La
Domenica delle Palme il Messia venne accolto in Gerusalemme trionfalmente. Sul
suo passaggio la "folla" stese suoi indumenti, in segno tangibile di
un devoto riconoscimento. "Benedetto colui che viene, il Re, nel nome del
Signore!" Il venerdì successivo lo stesso popolo, suggestionato dai suoi
capi, volle che Cristo fosse crocifisso, scegliendo la salvezza del ladrone
Barabba.
Di
analoghi voltafaccia la storia abbonda per opera dell'uomo di sempre. Non
tenerne conto riguardo a quelli dotati del carisma di capo (p.e. un semplice Berlusconi,
almeno di qualche anno fa) che intendano rifondare la vita pubblica, significa porre
una grave remora al successo.
Al
momento, non esiste sulla piazza ombra di qualcuno che abbia la qualità
necessaria a concretare la fausta rivoluzione. Non mancherebbero invece i
pensatori, i proponenti le soluzioni politiche abbastanza idonee a rimettere in
sesto la baracca statale, esisterebbero i fornitori di programmi servibili per
chi venga a metterli in pratica.
Ma
lunghi anni di un regime elettorale che, pur manovrando la massa a suo talento,
è in qualche modo sospeso al suo consenso, lunghi anni di pregiudizio
democratico, di regno dei consumi e della pubblicità commerciale, lunghi anni
in cui si è dato per scontato che la mentalità e la cultura affermate fossero
un dato di fatto, rimediabile soltanto rieducando la gente, a partire dalla
scuola, questa lunga epoca ha fatto perdere di vista la realtà di cui sopra,
cioè l'immediata conversione del popolo e l'impossibilità di cominciare
partendo dalla sua rieducazione alle benedette tradizioni.
Risulta
velleitaria ogni pretesa di persuadere per mezzo della giustizia e del naturale
buon senso, mettendosi in concorrenza con le forze maligne e corrompenti.

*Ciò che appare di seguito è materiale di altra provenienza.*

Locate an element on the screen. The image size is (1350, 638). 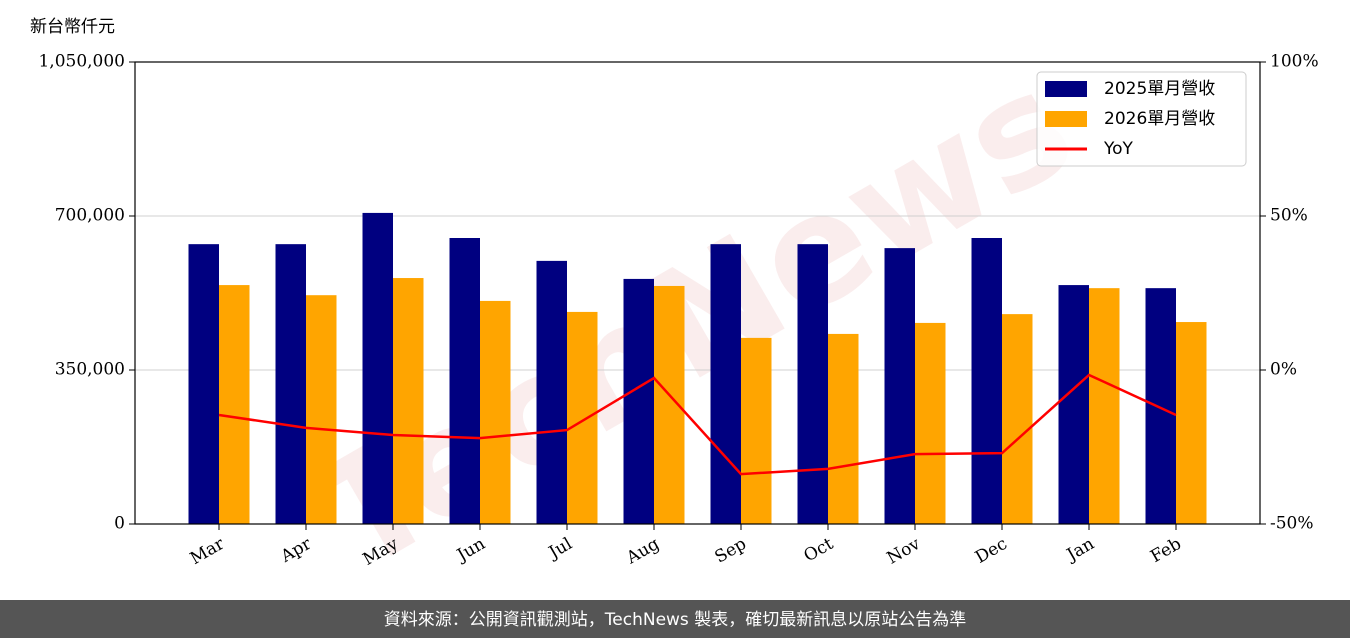
y2-tick-label: 50% is located at coordinates (1289, 216).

Soltanto un santo enorme o un grande capopopolo (per il quale fa ridere il
marchio di populista o il timore di dirigismo) sarebbe all'altezza dei tempi, e
la loro azione comincerebbe dalla fine: un capovolgimento immediato delle
credenze e degli usi e costumi ritenuti consolidati. L'esaurimento odierno è
universale.
Un
altrettanto nostrano intoppo consiste nel giudicare la disgraziata condizione
in cui si vive propria dell'Italia, o che questa sia in ogni caso impotente di
fronte al dominio straniero e mondiale, o che da un paese qualunque della terra
non possa partire la riscossa conquistatrice, o che essa non debba accendersi
proprio nel centro del potere egemone.
Perciò,
a mio avviso, gli intellettuali intesi a fornire gli strumenti del buon governo,
dovrebbero deporre i concetti di attuale stato delle cose e delle menti, i
quali fanno capo, lo si voglia o no, alle trite idee di progresso, di rinnovamento,
di irreversibile avanzamento civile in parallelo con le, di per sé, neutre novità
della tecnica cibernetica o comunque scientifica.

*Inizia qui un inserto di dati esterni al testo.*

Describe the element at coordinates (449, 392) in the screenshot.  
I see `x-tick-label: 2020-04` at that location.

D'altronde, in fondo, la gente, rassegnata alla sua miseria e drogata
dalla propaganda lusinghiera come dai vari concreti allettamenti, procede nel
malessere e ne risente quanto mai. Essa è intimamente scettica sull'attuale
impostazione della vita e pronta al cambiamento radicale.
Ma non
si zavorri il piede degli auspicati mondani salvatori prescrivendo cure blande
e femminee, mettendo loro avanti cauti procedimenti per convincere il popolo a correggersi,
a liberarsi dei suoi vizi, a adottare sistemi migliori, con riguardo alla sua
presente realtà. Essa dev'essere e può essere sbandita d'un sol colpo.